*How to complete this task*
Transcribe every entry verbatim; omit pictures.

[Dataset entries]
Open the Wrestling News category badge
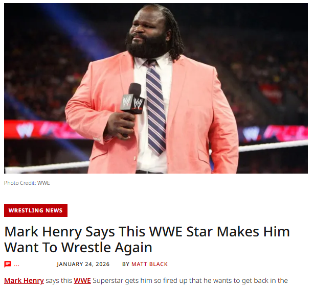 coord(36,210)
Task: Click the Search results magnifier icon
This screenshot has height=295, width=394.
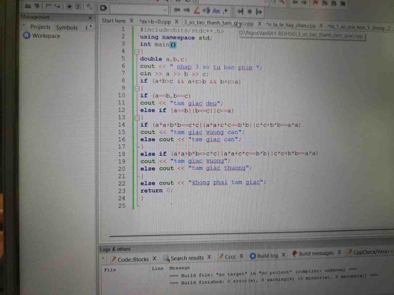Action: coord(166,258)
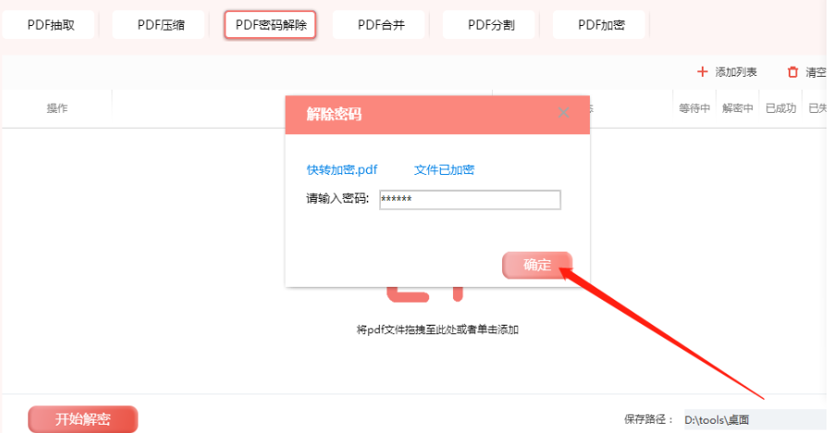The image size is (833, 433).
Task: Select the PDF密码解除 tab
Action: [x=270, y=25]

*Exercise result*
Open the Wrestling News category badge
 coord(36,210)
Task: Click the Search results magnifier icon
This screenshot has height=295, width=394.
Action: coord(166,258)
The image size is (833, 433).
Task: Select the PDF密码解除 tab
Action: [x=270, y=25]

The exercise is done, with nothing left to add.